_What you need to do_
Some of the lines below need repeating. Reproduce exactly those between the lines holding "Screen dimensions: 1190x2576" and "Task: Click the red 出品 button", inclusive.

_Material shown_
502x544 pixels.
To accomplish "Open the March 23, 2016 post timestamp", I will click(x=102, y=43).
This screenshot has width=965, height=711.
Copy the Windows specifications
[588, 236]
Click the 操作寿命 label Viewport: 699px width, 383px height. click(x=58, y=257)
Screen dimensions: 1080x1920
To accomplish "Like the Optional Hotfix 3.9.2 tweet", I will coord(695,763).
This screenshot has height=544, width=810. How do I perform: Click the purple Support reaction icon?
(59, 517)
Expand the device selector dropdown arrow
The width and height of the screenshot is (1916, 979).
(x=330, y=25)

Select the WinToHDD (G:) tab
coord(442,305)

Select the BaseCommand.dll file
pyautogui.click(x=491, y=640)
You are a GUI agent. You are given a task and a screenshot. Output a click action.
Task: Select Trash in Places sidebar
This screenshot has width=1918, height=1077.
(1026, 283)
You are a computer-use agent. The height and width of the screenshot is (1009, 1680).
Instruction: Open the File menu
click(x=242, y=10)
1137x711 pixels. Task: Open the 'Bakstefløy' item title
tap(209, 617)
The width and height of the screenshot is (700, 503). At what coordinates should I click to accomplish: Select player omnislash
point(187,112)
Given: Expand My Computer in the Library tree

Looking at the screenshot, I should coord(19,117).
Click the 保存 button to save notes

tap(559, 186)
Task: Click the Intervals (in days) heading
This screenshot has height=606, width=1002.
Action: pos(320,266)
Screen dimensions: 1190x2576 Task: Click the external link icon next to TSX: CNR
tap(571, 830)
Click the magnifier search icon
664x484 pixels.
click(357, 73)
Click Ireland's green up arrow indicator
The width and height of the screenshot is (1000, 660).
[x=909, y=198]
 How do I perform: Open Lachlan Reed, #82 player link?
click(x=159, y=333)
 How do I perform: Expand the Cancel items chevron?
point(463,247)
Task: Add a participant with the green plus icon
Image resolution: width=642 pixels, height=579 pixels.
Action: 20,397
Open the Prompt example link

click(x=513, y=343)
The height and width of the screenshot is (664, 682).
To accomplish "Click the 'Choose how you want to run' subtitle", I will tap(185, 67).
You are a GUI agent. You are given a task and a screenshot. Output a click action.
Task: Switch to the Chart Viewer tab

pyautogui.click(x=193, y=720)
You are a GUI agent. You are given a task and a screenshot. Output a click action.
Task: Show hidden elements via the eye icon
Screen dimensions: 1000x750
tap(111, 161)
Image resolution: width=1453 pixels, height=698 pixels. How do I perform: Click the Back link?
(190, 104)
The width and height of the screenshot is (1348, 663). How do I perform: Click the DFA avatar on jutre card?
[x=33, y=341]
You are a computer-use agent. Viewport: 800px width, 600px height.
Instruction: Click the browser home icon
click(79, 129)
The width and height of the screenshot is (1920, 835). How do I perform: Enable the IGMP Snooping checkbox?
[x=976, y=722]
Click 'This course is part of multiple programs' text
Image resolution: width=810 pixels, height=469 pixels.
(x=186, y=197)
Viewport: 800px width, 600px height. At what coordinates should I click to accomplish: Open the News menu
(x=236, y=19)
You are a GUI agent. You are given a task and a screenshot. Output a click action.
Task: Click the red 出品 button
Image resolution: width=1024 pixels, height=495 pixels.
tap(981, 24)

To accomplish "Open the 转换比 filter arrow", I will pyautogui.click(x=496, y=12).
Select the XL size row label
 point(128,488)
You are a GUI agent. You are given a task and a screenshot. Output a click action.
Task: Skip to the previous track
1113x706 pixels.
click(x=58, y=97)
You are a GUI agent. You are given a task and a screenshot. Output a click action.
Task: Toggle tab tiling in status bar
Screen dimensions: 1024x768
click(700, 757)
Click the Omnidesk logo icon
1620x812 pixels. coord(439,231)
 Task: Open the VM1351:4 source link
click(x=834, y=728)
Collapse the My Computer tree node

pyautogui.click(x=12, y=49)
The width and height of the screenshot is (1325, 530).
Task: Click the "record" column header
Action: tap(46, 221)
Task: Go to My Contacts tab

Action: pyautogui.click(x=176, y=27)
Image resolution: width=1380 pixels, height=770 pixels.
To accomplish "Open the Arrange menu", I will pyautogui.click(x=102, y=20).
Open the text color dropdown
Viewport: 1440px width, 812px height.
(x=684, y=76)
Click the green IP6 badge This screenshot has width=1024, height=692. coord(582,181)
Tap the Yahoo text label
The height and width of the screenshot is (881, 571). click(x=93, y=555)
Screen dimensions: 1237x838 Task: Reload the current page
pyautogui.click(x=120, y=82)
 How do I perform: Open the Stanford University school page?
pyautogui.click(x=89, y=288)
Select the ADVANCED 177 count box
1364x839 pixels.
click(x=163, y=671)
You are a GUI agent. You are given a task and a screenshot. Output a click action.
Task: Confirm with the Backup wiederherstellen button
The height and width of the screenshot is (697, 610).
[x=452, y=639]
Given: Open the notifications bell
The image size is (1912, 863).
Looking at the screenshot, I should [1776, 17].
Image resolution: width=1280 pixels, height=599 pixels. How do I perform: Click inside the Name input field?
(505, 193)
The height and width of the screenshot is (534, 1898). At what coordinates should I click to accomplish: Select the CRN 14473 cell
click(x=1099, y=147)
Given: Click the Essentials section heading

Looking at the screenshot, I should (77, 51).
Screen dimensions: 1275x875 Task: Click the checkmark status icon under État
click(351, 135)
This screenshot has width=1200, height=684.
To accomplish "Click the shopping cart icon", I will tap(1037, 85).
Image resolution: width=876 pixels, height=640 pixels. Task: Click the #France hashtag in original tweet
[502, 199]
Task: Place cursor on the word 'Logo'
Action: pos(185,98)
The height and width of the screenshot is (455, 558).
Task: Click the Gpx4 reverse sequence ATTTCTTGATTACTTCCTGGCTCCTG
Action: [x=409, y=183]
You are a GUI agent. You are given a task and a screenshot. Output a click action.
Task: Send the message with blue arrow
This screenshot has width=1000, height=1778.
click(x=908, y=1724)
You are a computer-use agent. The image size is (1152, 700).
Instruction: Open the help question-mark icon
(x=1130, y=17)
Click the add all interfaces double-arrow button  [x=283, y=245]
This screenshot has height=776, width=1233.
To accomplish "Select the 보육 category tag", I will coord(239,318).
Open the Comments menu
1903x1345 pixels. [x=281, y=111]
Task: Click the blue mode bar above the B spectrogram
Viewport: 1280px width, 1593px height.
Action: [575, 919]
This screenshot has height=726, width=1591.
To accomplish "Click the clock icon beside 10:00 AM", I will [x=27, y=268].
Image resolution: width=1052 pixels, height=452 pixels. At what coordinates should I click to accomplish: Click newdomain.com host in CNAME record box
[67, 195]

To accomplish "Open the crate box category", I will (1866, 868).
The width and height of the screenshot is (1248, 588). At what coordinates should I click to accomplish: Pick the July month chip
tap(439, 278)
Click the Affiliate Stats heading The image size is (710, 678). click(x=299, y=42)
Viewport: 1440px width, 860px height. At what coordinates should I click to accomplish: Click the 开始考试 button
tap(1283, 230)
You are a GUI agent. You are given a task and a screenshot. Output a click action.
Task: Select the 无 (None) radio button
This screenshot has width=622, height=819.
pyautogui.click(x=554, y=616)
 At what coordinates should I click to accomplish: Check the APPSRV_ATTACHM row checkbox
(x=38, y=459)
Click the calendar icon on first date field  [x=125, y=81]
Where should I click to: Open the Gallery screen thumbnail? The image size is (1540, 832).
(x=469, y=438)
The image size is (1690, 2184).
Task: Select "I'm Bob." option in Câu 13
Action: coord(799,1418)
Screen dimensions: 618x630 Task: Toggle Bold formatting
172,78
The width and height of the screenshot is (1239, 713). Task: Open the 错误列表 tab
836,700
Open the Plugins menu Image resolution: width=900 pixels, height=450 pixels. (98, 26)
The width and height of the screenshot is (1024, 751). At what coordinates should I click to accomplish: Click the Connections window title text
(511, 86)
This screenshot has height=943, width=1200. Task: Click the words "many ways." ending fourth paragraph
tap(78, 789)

_Solution to the problem_
Screen dimensions: 1190x2576 Task: Click the external link icon next to TSX: CNR
tap(571, 830)
Click the magnifier search icon
664x484 pixels.
click(357, 73)
Click Ireland's green up arrow indicator
The width and height of the screenshot is (1000, 660).
[x=909, y=198]
 How do I perform: Open Lachlan Reed, #82 player link?
click(x=159, y=333)
 How do I perform: Expand the Cancel items chevron?
point(463,247)
Task: Add a participant with the green plus icon
Image resolution: width=642 pixels, height=579 pixels.
Action: 20,397
Open the Prompt example link

click(x=513, y=343)
The height and width of the screenshot is (664, 682).
To accomplish "Click the 'Choose how you want to run' subtitle", I will tap(185, 67).
You are a GUI agent. You are given a task and a screenshot. Output a click action.
Task: Switch to the Chart Viewer tab

pyautogui.click(x=193, y=720)
You are a GUI agent. You are given a task and a screenshot. Output a click action.
Task: Show hidden elements via the eye icon
Screen dimensions: 1000x750
tap(111, 161)
Image resolution: width=1453 pixels, height=698 pixels. How do I perform: Click the Back link?
(190, 104)
The width and height of the screenshot is (1348, 663). How do I perform: Click the DFA avatar on jutre card?
[x=33, y=341]
You are a computer-use agent. Viewport: 800px width, 600px height.
Instruction: Click the browser home icon
click(79, 129)
The width and height of the screenshot is (1920, 835). How do I perform: Enable the IGMP Snooping checkbox?
[x=976, y=722]
Click 'This course is part of multiple programs' text
Image resolution: width=810 pixels, height=469 pixels.
(x=186, y=197)
Viewport: 800px width, 600px height. At what coordinates should I click to accomplish: Open the News menu
(x=236, y=19)
You are a GUI agent. You are given a task and a screenshot. Output a click action.
Task: Click the red 出品 button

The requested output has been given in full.